Chiara, che si era quasi arresa tra bandi e progettazioni impossibili (sempre presa dall’ansia delle consegne, dei soldi che non arrivano, della richiesta fondi, del finanziamento per esistere…tutte cose che a volte demoralizzano al punto da togliere spazio al senso del teatro che ci eravamo immaginati) ha ripensato alla sua resa – iniziata ben prima della pandemia mondiale –  e si è detta: “Ma proprio ora che la sfida è così ‘sfidante’ devo mollare? Fatemi progettare, datemi un form da completare, non sia mai…”

 Daniela, con l’aiuto dell’altra Daniela (perché in associazione abbiamo tante Daniele), ha portato avanti tutti i calcoli per presentare ai soci la chiusura di bilancio e – per la prima volta – l’assemblea è stata fatta online e si è approvato, a distanza, il consuntivo 2019 e il preventivo 2020. Ci siamo fatti una serie di screenshot con i soci, tutti con il pollice alzato, come per dire: “Sì, abbiamo approvato all’unanimità” e, lo ammettiamo, ci siamo sentiti vicini.

Con Federica di Pentesilea continuano anche, quasi quotidiane, le telefonate: discutiamo dei progetti interrotti, cerchiamo di capire come trasformarli per non perderli.
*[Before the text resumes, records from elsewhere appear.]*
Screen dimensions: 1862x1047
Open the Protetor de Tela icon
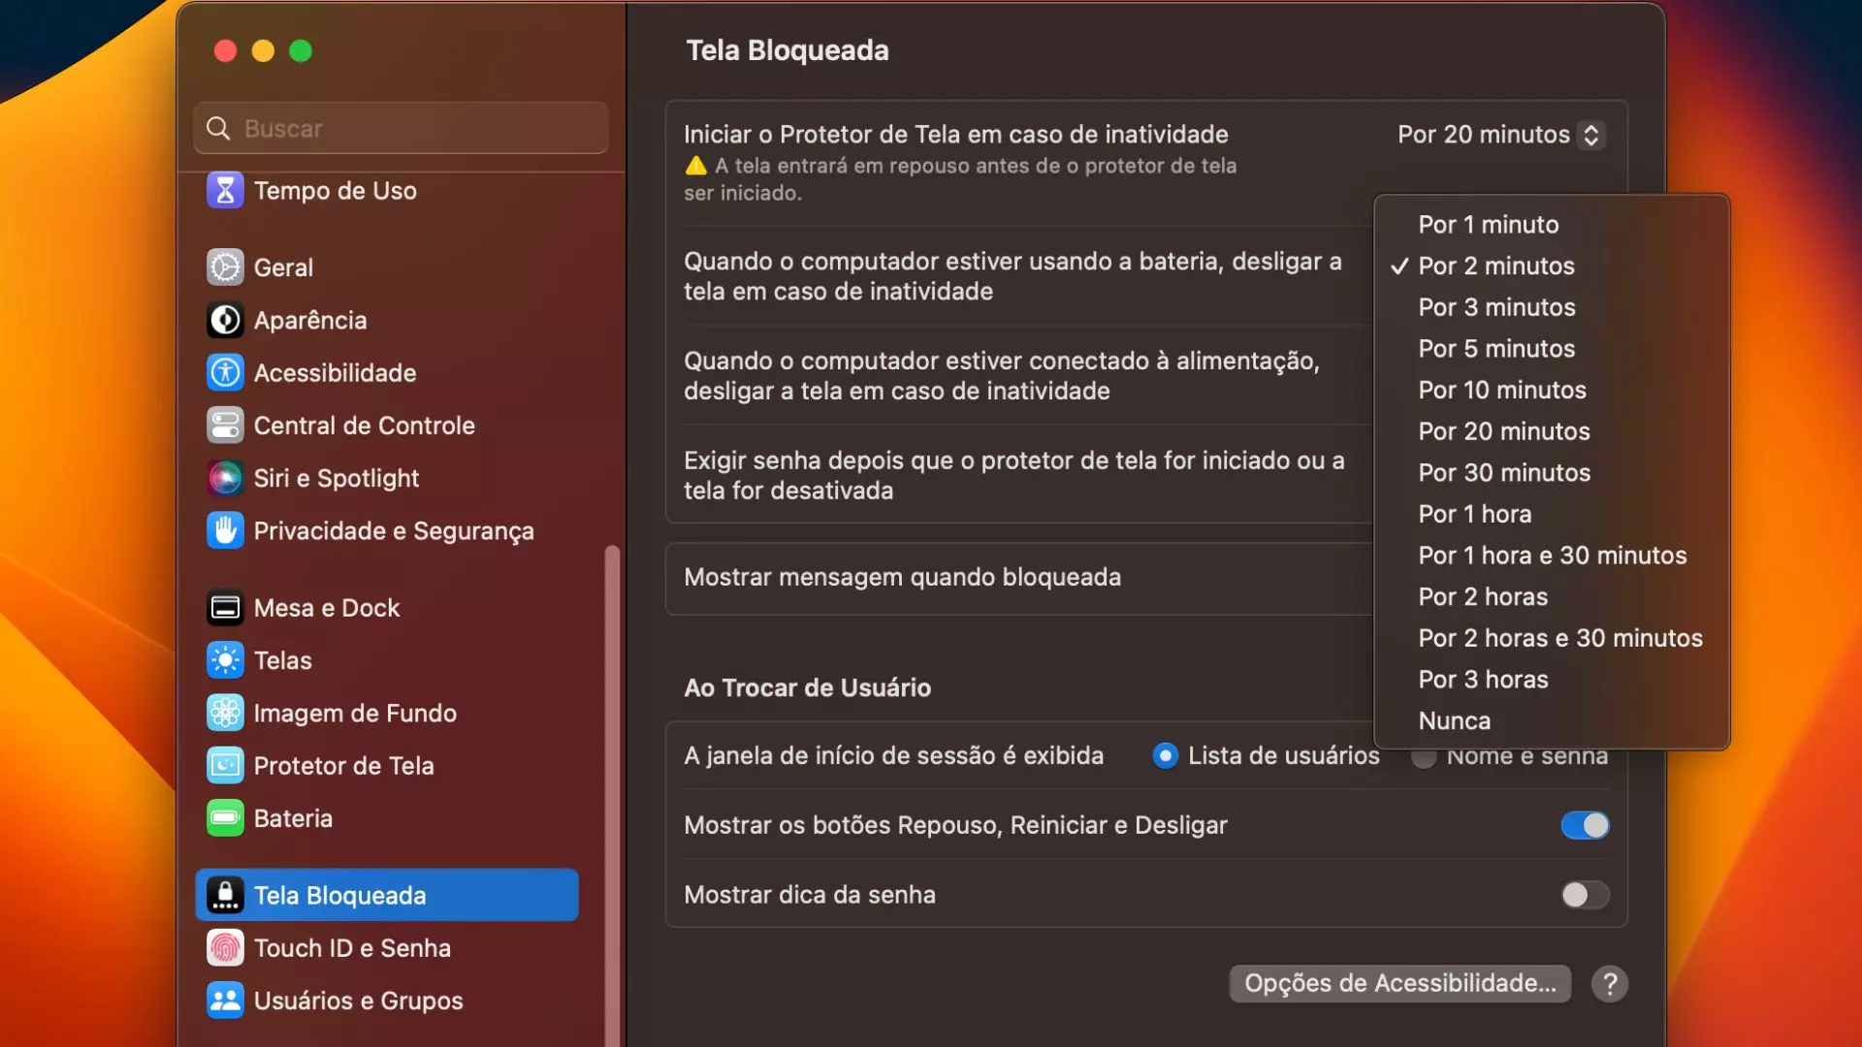point(224,765)
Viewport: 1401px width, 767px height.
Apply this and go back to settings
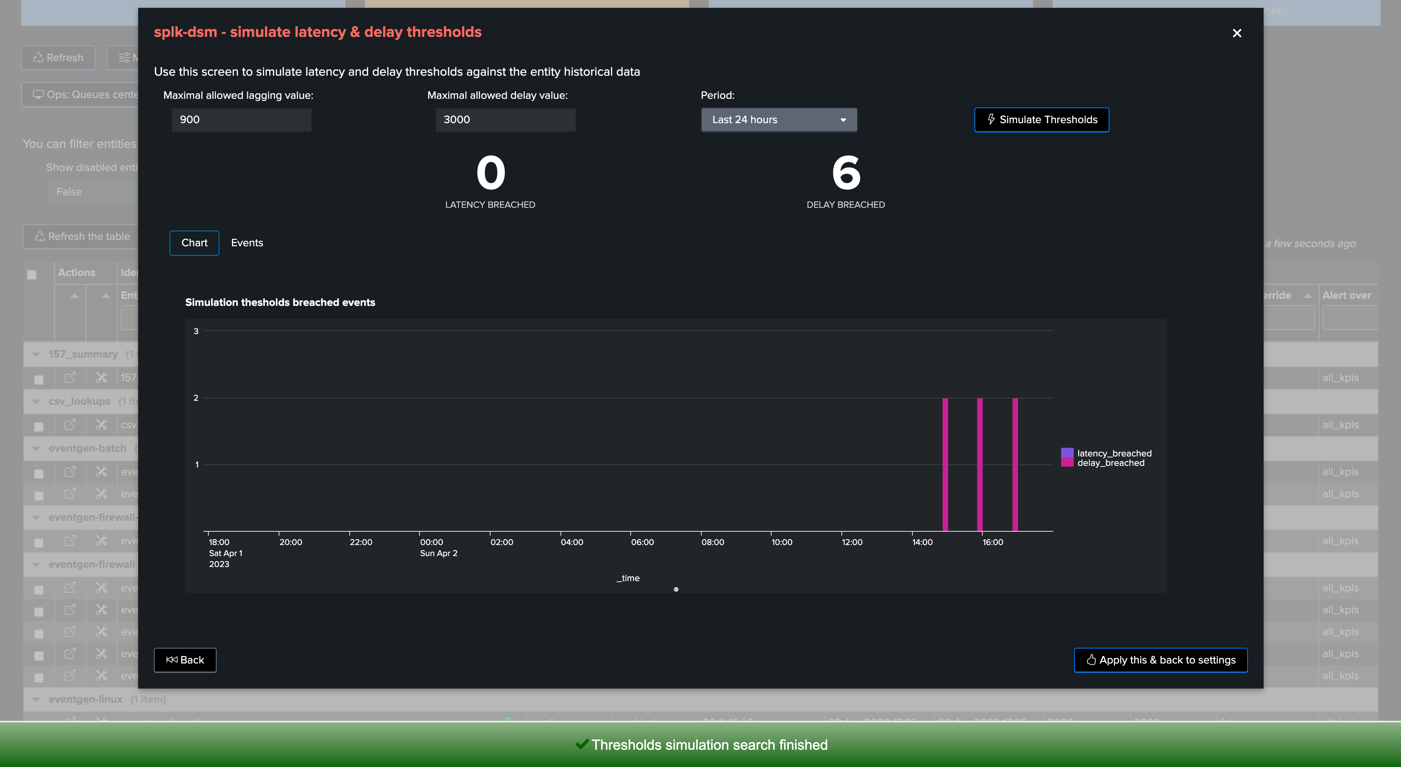pyautogui.click(x=1160, y=660)
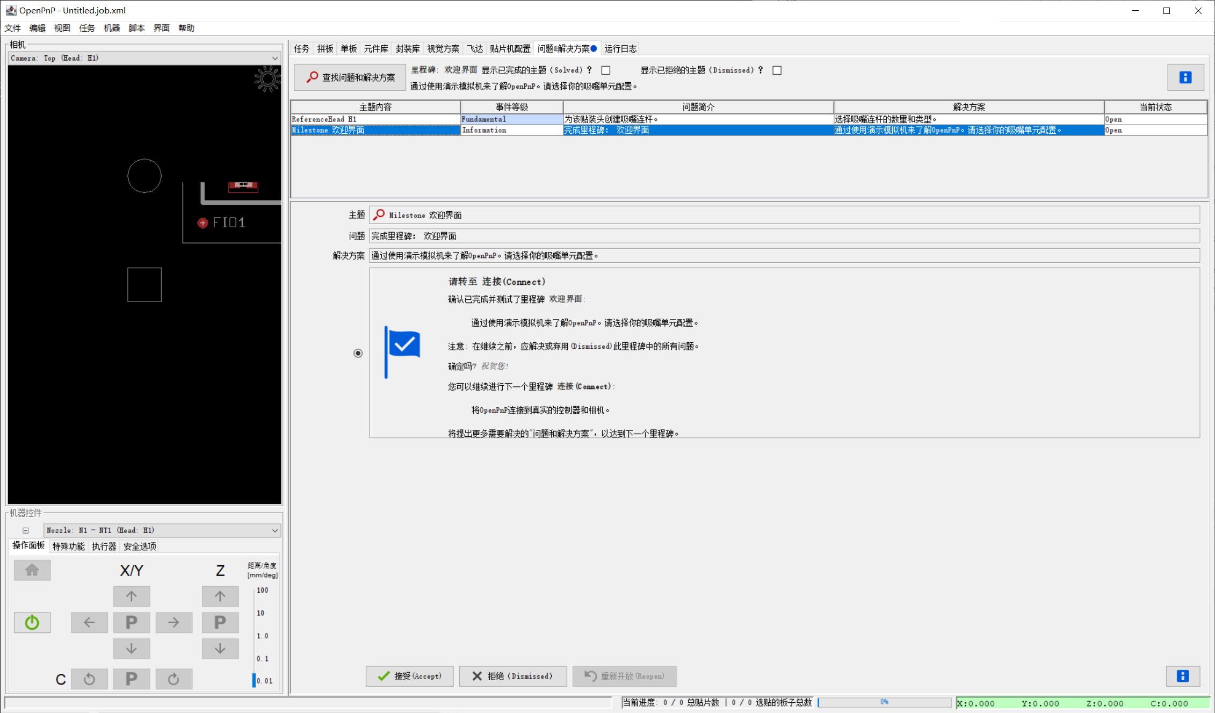Open the 机器 menu

pos(111,28)
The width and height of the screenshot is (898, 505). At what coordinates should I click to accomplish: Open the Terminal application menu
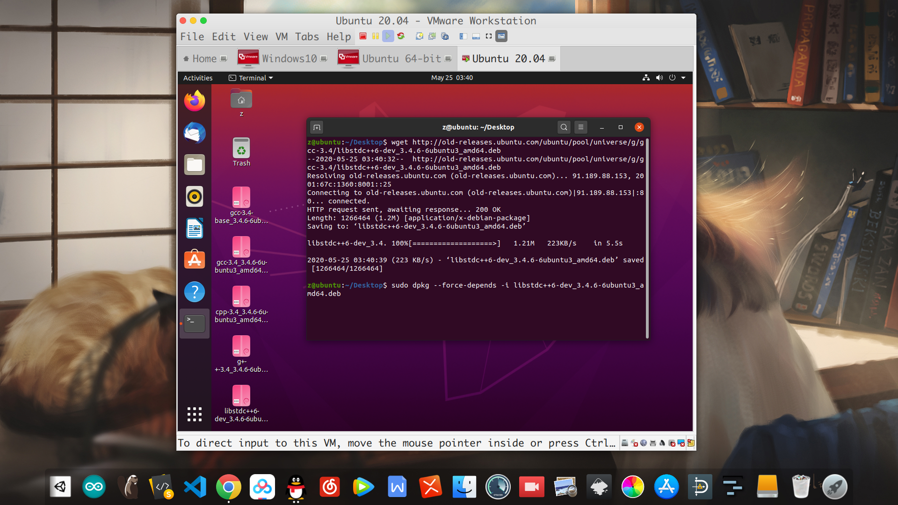[250, 78]
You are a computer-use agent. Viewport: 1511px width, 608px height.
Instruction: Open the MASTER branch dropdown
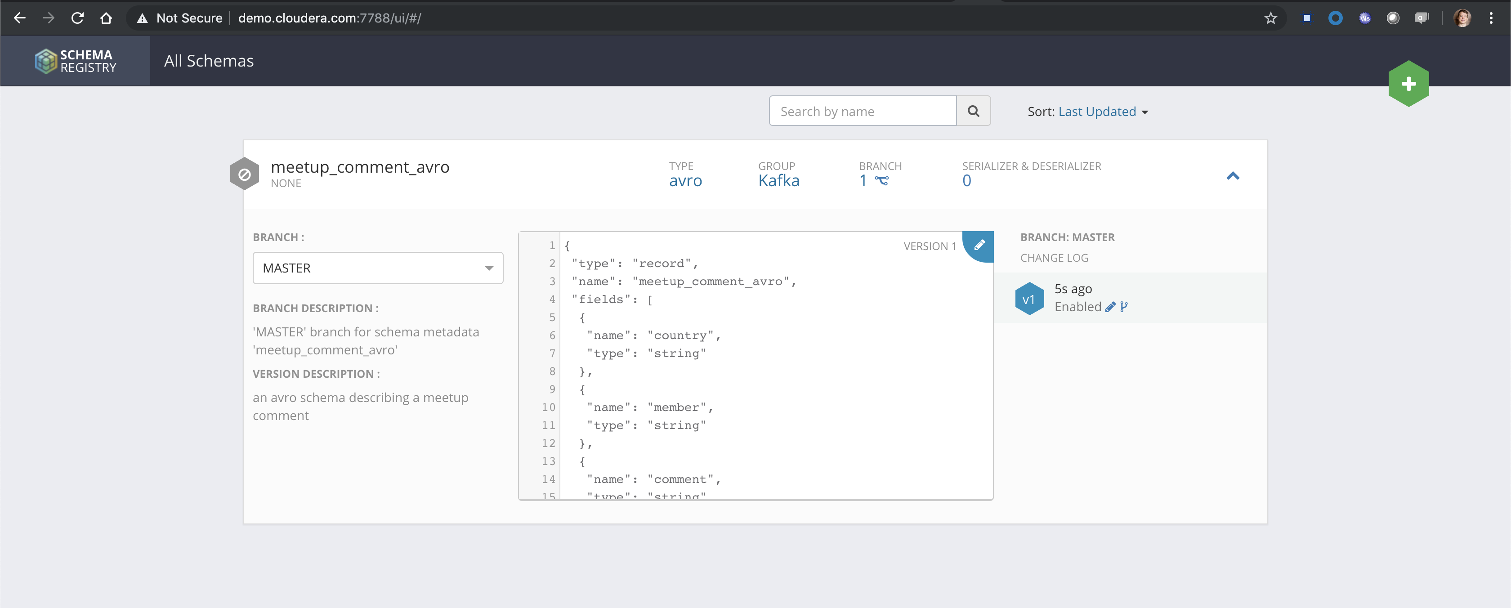[x=377, y=268]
In ogni telefonata prima del classico “Ciao, a domani” ci diciamo quanto sarebbe bello che quel “domani” fosse di persona, insieme, per continuare a progettare pensieri e azioni guardandosi negli occhi.

Ma quando torneremo a sudare insieme? A discutere di una regia? Quando torneremo a prenotare i nostri spazi per le prove? E a parlare a una sala mezza vuota (perché, diciamolo, le sale spesso, tanto spesso, erano mezze vuote) quando torneremo?

 Dopo il quando, c’è anche il come. Come ci saranno di nuovo laboratori con i bambini abbracciati in un nodo di corpi che giocano al teatro; come potremo essere di nuovo a recitare in un Cimitero, in quella preghiera collettiva che diventa narrazione e canzone di vita? Come berremo nuovi caffè, vicini, scrivendo e cancellando righe da uno stesso copione?

 Ovviamente siamo sommersi di domande da fare (agli altri e a noi stessi) e non abbiamo risposte. È retorico? Forse, ma siamo qui, siamo così.

Vogliamo tornare ad alzare le serrande ma non come prima, non da arrabbiati. Non da arresi. Vorremmo non doverci accontentare. Vorremmo lavorare più di prima, raccontare più di prima. Esserci. Esserci per ascoltare e capire davvero cosa dicono i passanti davanti alla saracinesca abbassata: “Non posso andare a tagliare i capelli perché il parrucchiere è chiuso; non posso bere il caffè di Pino, perché il bar è chiuso, non posso… Cosa non posso fare se l’arte ha chiuso?”